Exercise goal - Rewrite the rows from the first one through the line containing "pos(367,967)", changing "user account icon" to "profile icon" and leaving everything else as it is.

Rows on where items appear
-=-=-
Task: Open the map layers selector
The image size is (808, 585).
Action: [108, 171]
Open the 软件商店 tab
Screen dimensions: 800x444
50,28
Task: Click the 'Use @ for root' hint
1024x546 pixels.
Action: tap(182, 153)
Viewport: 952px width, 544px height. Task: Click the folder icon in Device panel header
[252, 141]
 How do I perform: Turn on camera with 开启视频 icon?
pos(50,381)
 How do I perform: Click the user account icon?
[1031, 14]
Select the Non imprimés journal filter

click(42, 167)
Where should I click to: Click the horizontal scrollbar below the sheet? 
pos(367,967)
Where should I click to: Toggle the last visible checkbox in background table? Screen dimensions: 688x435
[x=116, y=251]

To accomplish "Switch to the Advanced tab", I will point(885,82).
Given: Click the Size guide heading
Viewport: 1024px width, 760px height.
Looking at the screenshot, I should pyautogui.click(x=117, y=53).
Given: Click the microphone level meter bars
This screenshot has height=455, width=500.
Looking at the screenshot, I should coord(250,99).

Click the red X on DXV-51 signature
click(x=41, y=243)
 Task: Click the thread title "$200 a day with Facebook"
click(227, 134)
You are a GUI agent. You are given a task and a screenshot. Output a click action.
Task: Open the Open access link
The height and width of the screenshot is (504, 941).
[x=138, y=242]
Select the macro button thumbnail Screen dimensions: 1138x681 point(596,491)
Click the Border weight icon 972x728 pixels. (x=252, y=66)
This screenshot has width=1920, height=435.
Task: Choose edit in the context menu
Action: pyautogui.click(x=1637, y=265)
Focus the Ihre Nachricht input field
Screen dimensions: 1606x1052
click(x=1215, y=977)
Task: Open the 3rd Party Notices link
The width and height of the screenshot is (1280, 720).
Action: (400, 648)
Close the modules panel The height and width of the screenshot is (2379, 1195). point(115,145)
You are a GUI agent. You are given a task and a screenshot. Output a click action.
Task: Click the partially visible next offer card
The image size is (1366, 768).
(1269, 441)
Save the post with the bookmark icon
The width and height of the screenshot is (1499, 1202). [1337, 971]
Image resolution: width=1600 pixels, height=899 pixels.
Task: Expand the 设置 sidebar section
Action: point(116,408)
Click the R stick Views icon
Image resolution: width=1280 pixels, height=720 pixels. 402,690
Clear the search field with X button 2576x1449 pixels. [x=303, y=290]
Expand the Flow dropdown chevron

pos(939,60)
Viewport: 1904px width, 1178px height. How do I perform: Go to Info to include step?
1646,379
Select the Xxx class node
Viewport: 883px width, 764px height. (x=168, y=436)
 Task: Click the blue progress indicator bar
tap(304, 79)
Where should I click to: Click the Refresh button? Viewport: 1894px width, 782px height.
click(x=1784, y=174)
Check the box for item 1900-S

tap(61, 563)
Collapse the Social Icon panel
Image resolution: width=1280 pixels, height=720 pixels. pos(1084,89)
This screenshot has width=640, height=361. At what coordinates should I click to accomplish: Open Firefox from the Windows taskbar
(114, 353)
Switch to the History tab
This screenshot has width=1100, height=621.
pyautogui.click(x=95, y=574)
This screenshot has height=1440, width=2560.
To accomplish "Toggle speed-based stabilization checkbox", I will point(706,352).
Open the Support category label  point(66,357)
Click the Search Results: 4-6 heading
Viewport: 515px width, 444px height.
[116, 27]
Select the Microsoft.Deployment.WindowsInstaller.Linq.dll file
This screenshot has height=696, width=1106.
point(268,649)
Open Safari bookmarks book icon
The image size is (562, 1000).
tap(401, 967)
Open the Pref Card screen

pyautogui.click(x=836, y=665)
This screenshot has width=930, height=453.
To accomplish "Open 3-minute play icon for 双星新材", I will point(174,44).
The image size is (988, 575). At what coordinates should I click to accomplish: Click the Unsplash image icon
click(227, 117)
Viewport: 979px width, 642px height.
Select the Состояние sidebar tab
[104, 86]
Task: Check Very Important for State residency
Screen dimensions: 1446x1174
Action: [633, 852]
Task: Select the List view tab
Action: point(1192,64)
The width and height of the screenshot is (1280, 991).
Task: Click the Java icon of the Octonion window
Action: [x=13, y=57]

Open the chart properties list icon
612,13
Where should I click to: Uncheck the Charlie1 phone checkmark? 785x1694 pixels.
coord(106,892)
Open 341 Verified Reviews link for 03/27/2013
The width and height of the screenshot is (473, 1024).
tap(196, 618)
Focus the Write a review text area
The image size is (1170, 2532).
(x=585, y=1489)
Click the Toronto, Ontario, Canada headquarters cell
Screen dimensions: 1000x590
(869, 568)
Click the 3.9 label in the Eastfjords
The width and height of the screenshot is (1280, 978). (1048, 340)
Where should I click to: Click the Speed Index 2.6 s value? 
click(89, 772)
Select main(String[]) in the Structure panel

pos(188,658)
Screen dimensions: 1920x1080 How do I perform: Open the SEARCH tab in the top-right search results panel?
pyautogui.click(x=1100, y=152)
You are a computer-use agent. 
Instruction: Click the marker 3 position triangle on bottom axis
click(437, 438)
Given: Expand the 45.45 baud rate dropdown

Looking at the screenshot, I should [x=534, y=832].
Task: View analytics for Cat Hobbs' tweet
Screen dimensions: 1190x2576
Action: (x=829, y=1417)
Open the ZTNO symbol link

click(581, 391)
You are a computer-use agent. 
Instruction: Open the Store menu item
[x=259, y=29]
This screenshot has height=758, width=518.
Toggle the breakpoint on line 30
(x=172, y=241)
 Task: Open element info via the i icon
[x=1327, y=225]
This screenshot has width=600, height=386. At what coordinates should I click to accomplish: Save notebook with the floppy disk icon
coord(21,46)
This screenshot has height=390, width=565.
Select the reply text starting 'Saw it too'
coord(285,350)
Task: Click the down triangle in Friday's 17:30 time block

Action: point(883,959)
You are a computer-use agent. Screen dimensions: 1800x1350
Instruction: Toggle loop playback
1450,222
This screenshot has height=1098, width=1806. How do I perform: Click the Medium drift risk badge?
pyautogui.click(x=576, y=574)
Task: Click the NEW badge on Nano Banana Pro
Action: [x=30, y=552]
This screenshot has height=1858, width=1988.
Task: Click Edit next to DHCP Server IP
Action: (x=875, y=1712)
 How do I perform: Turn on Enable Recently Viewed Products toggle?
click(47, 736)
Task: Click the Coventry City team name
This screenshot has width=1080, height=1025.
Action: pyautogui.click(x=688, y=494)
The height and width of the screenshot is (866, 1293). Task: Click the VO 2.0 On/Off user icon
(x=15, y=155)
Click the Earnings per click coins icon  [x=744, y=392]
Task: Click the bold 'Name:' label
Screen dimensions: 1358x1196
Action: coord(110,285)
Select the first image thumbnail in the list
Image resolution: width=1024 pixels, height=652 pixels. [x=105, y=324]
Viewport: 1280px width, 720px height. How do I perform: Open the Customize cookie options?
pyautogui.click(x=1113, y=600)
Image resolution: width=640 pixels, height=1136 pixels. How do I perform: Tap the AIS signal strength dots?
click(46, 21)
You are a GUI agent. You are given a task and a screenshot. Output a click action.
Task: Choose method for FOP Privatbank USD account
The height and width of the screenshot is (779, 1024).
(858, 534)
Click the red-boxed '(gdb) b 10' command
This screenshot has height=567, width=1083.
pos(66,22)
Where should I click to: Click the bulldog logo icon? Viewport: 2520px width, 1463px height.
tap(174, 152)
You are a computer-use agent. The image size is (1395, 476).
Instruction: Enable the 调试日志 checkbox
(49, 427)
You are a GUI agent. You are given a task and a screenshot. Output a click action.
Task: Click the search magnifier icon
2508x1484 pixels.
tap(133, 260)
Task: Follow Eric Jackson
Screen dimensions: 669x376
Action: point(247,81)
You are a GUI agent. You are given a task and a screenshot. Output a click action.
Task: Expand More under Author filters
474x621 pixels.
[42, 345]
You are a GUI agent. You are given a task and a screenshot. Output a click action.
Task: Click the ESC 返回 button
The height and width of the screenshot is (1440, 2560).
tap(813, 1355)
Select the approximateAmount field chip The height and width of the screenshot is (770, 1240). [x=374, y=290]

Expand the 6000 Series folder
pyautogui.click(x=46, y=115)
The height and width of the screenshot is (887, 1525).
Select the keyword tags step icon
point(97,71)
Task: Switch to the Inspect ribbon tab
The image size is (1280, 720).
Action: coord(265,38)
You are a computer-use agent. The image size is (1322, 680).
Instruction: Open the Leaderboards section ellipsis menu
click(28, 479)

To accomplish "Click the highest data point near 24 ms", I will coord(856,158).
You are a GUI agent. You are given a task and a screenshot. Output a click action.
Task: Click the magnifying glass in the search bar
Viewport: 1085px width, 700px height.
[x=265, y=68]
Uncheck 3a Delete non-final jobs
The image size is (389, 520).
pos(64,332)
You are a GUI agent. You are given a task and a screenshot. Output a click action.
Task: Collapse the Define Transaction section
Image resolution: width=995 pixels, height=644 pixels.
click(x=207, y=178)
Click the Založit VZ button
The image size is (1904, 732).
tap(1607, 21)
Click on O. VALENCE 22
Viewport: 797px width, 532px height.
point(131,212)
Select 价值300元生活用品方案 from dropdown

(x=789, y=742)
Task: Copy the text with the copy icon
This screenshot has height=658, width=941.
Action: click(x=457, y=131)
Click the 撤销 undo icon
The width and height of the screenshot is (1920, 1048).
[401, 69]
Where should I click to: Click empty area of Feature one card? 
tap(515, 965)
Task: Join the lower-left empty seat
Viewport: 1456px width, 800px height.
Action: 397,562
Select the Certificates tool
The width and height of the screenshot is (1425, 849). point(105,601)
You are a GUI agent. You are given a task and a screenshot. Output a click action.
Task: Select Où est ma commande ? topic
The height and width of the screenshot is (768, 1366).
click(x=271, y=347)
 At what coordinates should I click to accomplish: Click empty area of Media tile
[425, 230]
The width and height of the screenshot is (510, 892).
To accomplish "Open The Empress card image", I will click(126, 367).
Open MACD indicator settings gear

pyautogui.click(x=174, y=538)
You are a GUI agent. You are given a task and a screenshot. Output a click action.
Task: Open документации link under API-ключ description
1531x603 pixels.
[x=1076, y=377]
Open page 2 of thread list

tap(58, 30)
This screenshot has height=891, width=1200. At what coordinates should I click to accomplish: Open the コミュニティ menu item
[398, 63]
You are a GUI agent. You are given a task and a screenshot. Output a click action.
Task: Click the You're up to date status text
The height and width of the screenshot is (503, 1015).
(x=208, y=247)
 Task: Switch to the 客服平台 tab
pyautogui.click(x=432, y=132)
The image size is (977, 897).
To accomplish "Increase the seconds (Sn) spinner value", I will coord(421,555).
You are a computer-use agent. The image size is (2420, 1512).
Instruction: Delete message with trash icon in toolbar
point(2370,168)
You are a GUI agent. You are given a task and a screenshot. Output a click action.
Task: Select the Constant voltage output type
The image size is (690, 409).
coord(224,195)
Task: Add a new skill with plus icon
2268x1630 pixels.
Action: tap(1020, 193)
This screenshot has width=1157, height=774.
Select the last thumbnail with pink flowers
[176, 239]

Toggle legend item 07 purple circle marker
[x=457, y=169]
-=-=-
The completed task -
Task: Open the map layers selector
The image size is (808, 585).
Action: [108, 171]
Open the 软件商店 tab
Screen dimensions: 800x444
50,28
Task: Click the 'Use @ for root' hint
1024x546 pixels.
Action: tap(182, 153)
Viewport: 952px width, 544px height. Task: Click the folder icon in Device panel header
[252, 141]
 How do I perform: Turn on camera with 开启视频 icon?
pos(50,381)
 How do I perform: Click the profile icon?
[1031, 14]
Select the Non imprimés journal filter

click(42, 167)
Where should I click to: Click the horizontal scrollbar below the sheet? 
pos(367,967)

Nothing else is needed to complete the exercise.